## [TASK TO COMPLETE]
When you reach the line containing "Click the star", stop after it; until then, copy each line of the listing exactly, starting with the first.
___ RECORDS TO USE
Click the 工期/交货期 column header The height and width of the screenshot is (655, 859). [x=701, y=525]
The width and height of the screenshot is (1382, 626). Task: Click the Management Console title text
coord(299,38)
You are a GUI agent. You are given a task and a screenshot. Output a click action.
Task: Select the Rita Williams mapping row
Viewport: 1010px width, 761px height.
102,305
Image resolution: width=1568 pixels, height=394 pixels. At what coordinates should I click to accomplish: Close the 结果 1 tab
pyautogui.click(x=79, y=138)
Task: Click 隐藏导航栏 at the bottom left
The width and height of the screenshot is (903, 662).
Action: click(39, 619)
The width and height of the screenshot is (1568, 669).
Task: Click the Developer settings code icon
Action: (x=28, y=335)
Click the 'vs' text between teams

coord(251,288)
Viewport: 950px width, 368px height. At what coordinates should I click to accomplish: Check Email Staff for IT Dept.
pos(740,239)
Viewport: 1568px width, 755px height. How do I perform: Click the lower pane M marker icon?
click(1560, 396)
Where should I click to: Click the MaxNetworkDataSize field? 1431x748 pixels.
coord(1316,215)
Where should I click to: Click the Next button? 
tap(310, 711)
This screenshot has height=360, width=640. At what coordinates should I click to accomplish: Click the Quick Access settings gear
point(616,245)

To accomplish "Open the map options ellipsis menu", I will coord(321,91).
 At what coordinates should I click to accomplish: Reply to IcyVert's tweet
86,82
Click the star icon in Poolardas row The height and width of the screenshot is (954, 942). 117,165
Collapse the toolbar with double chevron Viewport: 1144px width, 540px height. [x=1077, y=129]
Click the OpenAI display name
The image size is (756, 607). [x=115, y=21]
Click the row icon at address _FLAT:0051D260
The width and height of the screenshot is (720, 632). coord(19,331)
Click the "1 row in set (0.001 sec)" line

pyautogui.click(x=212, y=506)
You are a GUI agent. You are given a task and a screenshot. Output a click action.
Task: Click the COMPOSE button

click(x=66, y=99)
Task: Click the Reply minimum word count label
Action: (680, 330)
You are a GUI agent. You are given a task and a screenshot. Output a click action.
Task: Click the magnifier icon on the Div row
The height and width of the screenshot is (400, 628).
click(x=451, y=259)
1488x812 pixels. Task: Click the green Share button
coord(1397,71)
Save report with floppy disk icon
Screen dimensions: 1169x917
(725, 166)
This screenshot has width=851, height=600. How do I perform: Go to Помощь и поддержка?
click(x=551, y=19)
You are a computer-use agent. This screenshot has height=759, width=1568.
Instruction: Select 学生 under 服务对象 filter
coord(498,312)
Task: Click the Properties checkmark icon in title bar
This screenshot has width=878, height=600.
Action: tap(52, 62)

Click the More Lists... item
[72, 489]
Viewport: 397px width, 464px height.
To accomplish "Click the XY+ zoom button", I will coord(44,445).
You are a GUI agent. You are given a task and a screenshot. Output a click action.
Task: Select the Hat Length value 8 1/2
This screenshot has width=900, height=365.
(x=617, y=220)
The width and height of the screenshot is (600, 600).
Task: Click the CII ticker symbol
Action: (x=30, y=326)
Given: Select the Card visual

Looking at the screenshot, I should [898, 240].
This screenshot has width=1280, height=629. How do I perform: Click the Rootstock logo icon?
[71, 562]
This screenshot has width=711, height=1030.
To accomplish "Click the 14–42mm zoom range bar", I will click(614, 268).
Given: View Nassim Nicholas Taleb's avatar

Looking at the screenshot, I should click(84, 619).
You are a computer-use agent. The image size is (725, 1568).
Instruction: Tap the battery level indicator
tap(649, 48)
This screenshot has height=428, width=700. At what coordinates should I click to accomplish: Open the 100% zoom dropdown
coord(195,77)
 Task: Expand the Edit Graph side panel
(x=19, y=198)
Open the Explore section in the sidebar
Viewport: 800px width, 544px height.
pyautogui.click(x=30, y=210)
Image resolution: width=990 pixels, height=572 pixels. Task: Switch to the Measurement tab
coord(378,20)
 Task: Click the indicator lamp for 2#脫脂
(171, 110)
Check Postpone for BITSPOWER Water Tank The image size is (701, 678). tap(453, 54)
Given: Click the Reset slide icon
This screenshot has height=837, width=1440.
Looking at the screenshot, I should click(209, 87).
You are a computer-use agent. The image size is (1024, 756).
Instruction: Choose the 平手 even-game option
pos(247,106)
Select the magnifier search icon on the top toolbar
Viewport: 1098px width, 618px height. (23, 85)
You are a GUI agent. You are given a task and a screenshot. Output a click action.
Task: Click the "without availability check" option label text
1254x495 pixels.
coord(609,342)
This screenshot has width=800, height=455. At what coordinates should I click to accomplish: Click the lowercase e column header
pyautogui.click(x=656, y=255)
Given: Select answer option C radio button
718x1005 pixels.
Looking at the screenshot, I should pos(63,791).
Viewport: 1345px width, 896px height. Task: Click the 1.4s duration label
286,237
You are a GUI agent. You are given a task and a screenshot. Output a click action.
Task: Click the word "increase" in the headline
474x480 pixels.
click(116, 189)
______
## [COMPLETED TASK]
Click the 工期/交货期 column header The height and width of the screenshot is (655, 859). [x=701, y=525]
The width and height of the screenshot is (1382, 626). Task: Click the Management Console title text
coord(299,38)
You are a GUI agent. You are given a task and a screenshot. Output a click action.
Task: Select the Rita Williams mapping row
Viewport: 1010px width, 761px height.
102,305
Image resolution: width=1568 pixels, height=394 pixels. At what coordinates should I click to accomplish: Close the 结果 1 tab
pyautogui.click(x=79, y=138)
Task: Click 隐藏导航栏 at the bottom left
The width and height of the screenshot is (903, 662).
Action: click(39, 619)
The width and height of the screenshot is (1568, 669).
Task: Click the Developer settings code icon
Action: (x=28, y=335)
Click the 'vs' text between teams

coord(251,288)
Viewport: 950px width, 368px height. At what coordinates should I click to accomplish: Check Email Staff for IT Dept.
pos(740,239)
Viewport: 1568px width, 755px height. How do I perform: Click the lower pane M marker icon?
click(1560, 396)
Where should I click to: Click the MaxNetworkDataSize field? 1431x748 pixels.
coord(1316,215)
Where should I click to: Click the Next button? 
tap(310, 711)
This screenshot has height=360, width=640. At what coordinates should I click to accomplish: Click the Quick Access settings gear
point(616,245)

To accomplish "Open the map options ellipsis menu", I will coord(321,91).
 At what coordinates should I click to accomplish: Reply to IcyVert's tweet
86,82
Click the star icon in Poolardas row The height and width of the screenshot is (954, 942). 117,165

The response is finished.